I LOVE people… just not every HUMAN, and that’s okay. We don’t have to like everyone, and we should be careful of the company we keep. We are judged by the people who surround us. It is extremely important to develop ties with people who contribute to our growth mindset. So, who are the 5 in your tribe? Let’s talk relationships starting with the most typical:
If you have a spouse or significant other, are they your soulmate? Do you believe everyone has a singular soul mate with whom they connect right away? Personally, I think it takes time to develop a relationship. There may be many people who could potentially make you happy; timing is important. Relationships need to fall into a steady rhythm in which you speak the same language.
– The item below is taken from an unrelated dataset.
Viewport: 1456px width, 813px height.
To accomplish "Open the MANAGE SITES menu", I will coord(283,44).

This doesn’t mean you never disagree, or you have essentially the same personality. It simply means that you understand how to communicate effectively.
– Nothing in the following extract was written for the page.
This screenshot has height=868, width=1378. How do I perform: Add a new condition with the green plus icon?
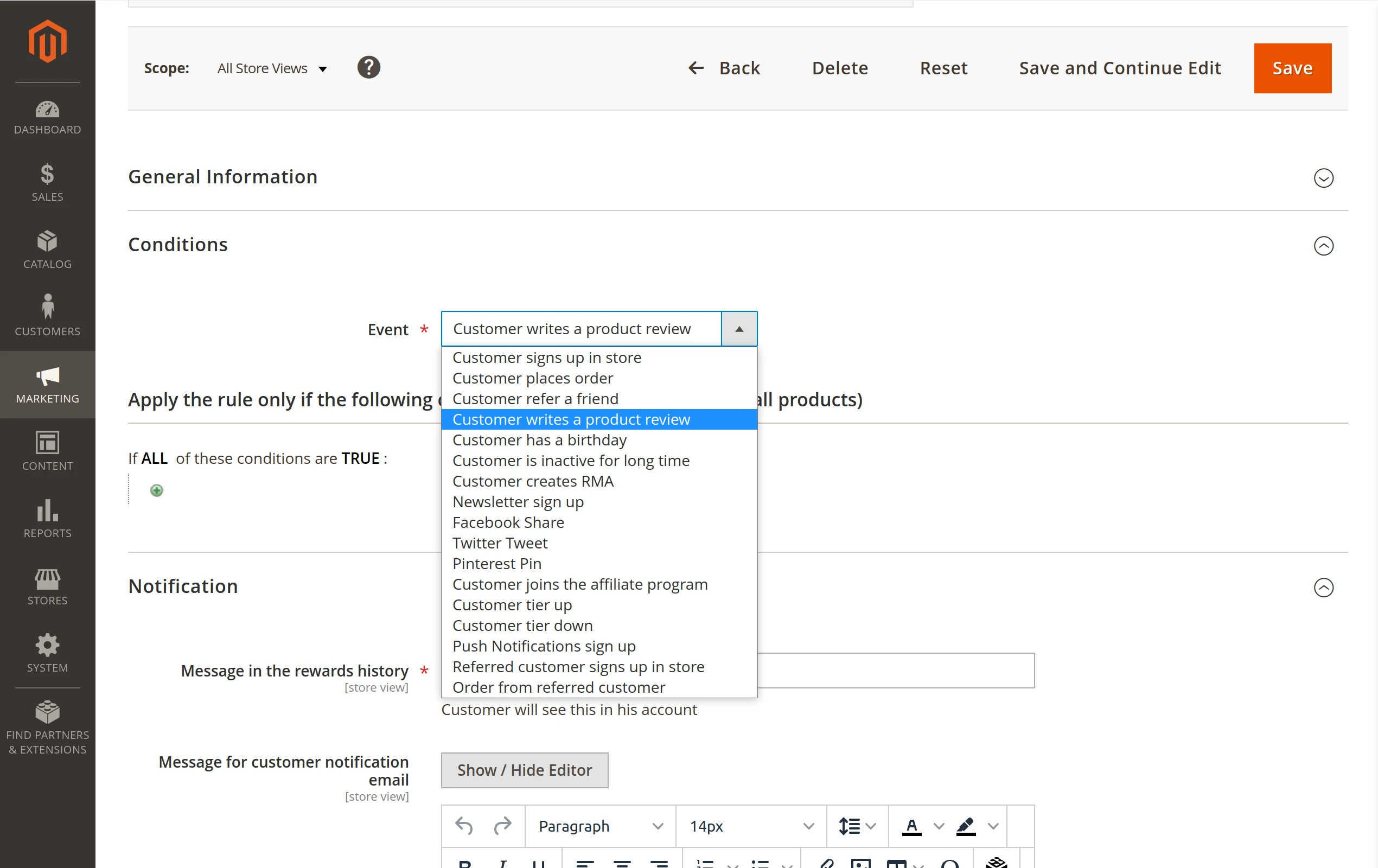tap(156, 490)
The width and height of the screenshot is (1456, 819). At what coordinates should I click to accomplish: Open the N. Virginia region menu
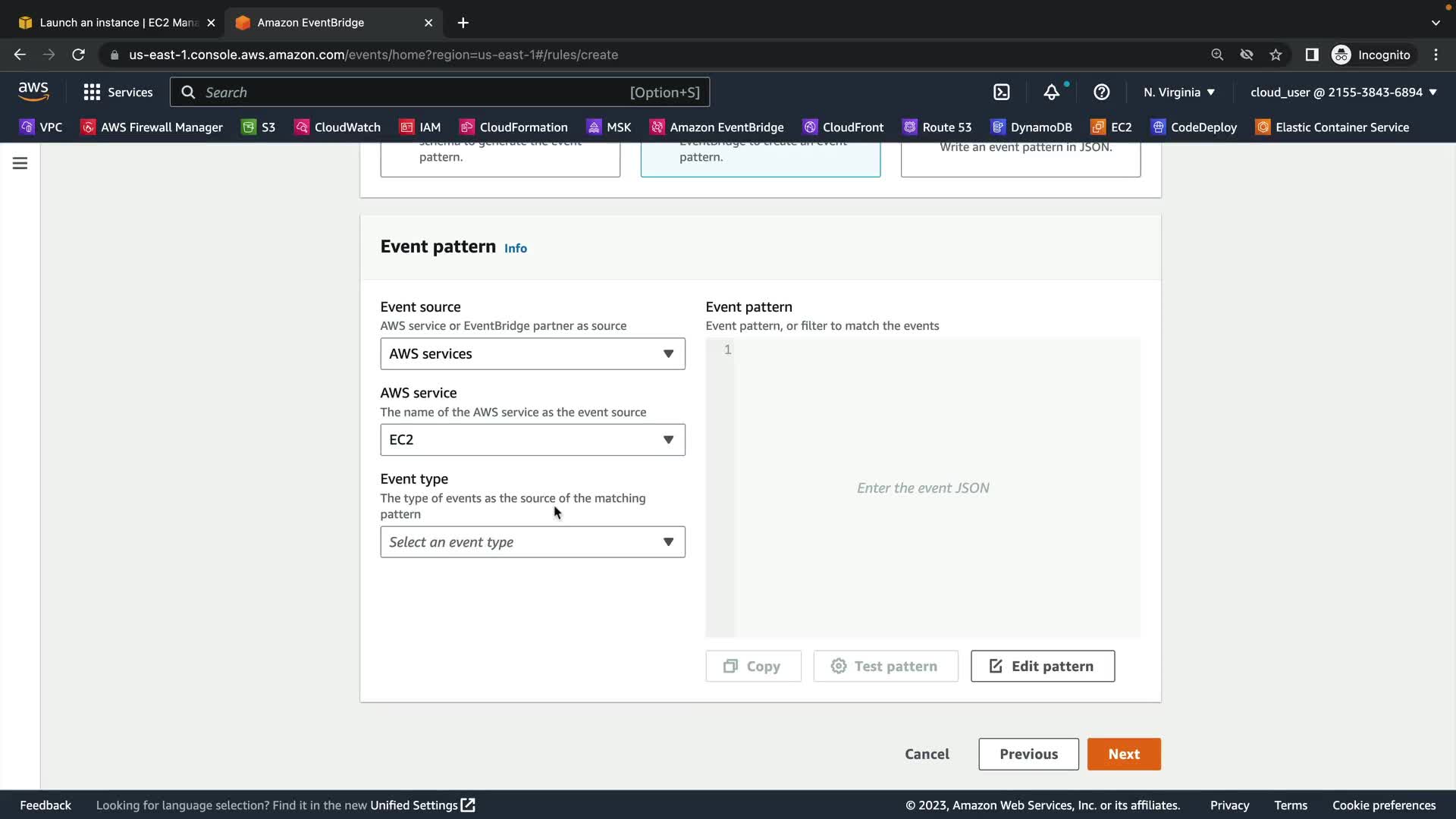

Family is everything when you know how to navigate the dynamics. Being related does not give you carte blanche to speak however you choose. We must be respectful not only in our word choices, but in the tone of voice we use. I have a friend who tells her children if they would not speak with a certain tone of voice to a teacher, then they should not be using that tone within the family. It’s not that we cannot disagree, we simply must be aware of the way in which we do it. The family provides the best example of communication for children; effective communication begins at home.
There is quite a distinction between acquaintances and friends. If you can show someone “your ugly” and still feel accepted, that person is in the friend zone. These are the people we would pick as our family if given the choice. They have our backs no matter what, and they support us without judgement.
FOR A SEASON –
We all have people who have come into our lives for a brief time, yet manage to leave a lasting impression. The impact of this short-lived relationship is both real and long term. These people are most often co-workers, classmates or people who are friends of friends.
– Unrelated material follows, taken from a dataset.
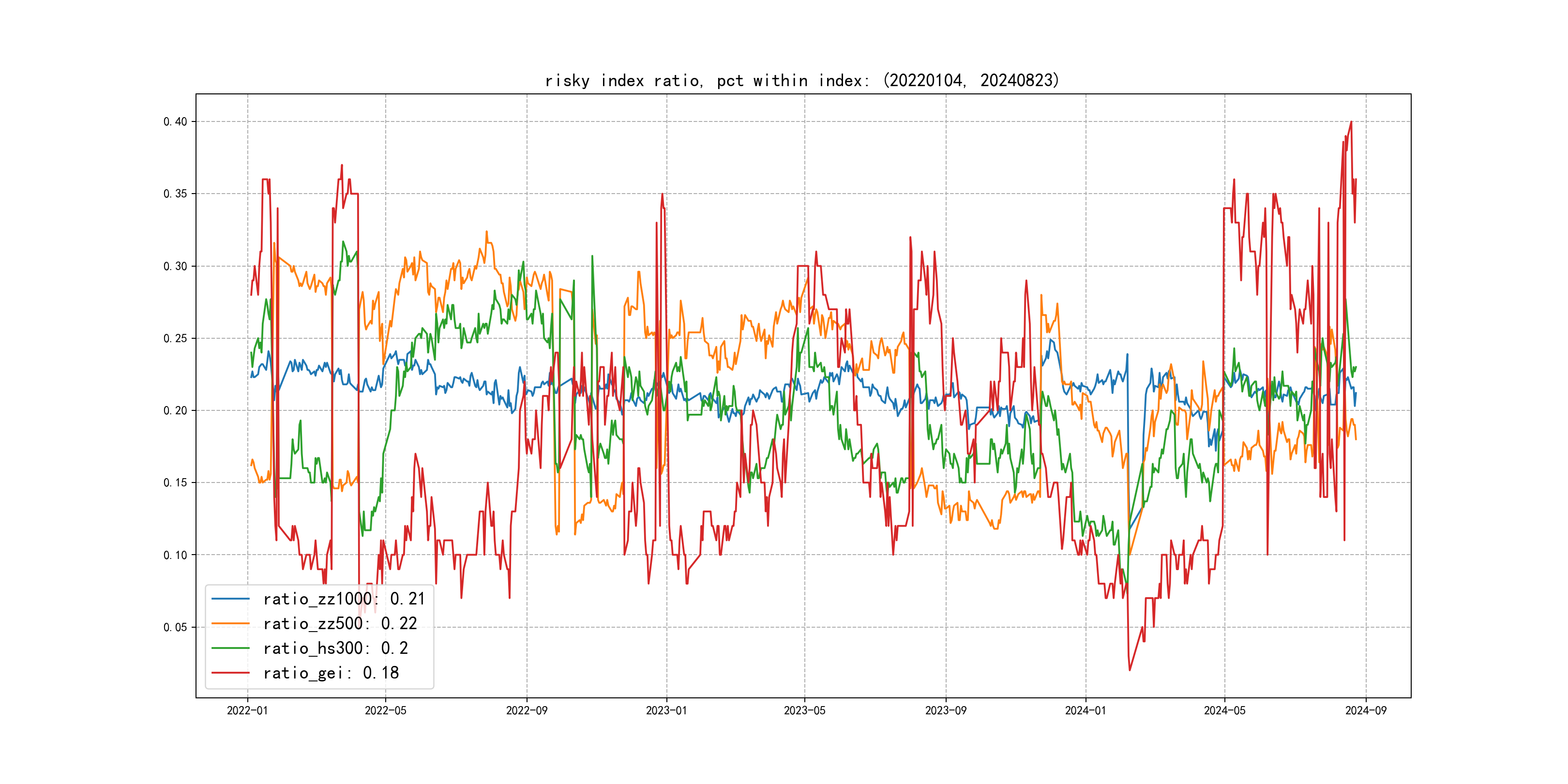Select the 'ratio_gei: 0.18' legend label
Image resolution: width=1568 pixels, height=784 pixels.
[x=331, y=673]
Know who you are, and never forget it! Understand your value and what makes you happy. Don’t give so much to everyone else that nothing is left for yourself. Be SELFISH sometimes so you can be the best version of yourself for others.
We have all fallen into the RELATIONSHIP COMPARISON trap! Don’t do it! I think we all have people we know who have the perfect social media family. Their photos are beautiful, they post about accomplishments, vacations and day to day life making it all seem nothing short of fantastic. Yet, just before the photos were snapped, there was screaming, eye rolling, sighing, complaining, hair pulling, and God only knows what else. It’s not savory to post the reality, so people post what they want you to believe, and more importantly what they wish to be true. No relationship is perfect; if we can admit this and accept it, life would be much easier.
What is your favorite color, ice cream flavor, song, movie, book, or hobby? These seem like pretty simple questions, right? Well, we played a game which proved the answers are much harder than we think. The biggest revelation of this activity was that we need to slow down and spend some time getting to know each other. As time goes by, we all change in different ways, and so do our relationships. Are you ready to embrace change and grow?
Relationships need to be nurtured. The way we choose to listen and speak within our relationships can create WAR or PEACE. Healthy relationships bring out the best in us and allow for a growth mindset. Unhealthy relationships have a myriad of side effects, not only on us, but on those around us. The toxicity has fallout that is far reaching. It is important to know when a relationship is worth saving and when we should move on.
Unrealistic expectations lead to disappointment. No one is perfect, so don’t expect them to be. “When you stop expecting people to be perfect, you can like them for who they are” – Donald Miller, and that’s why MINDSET MATTERS.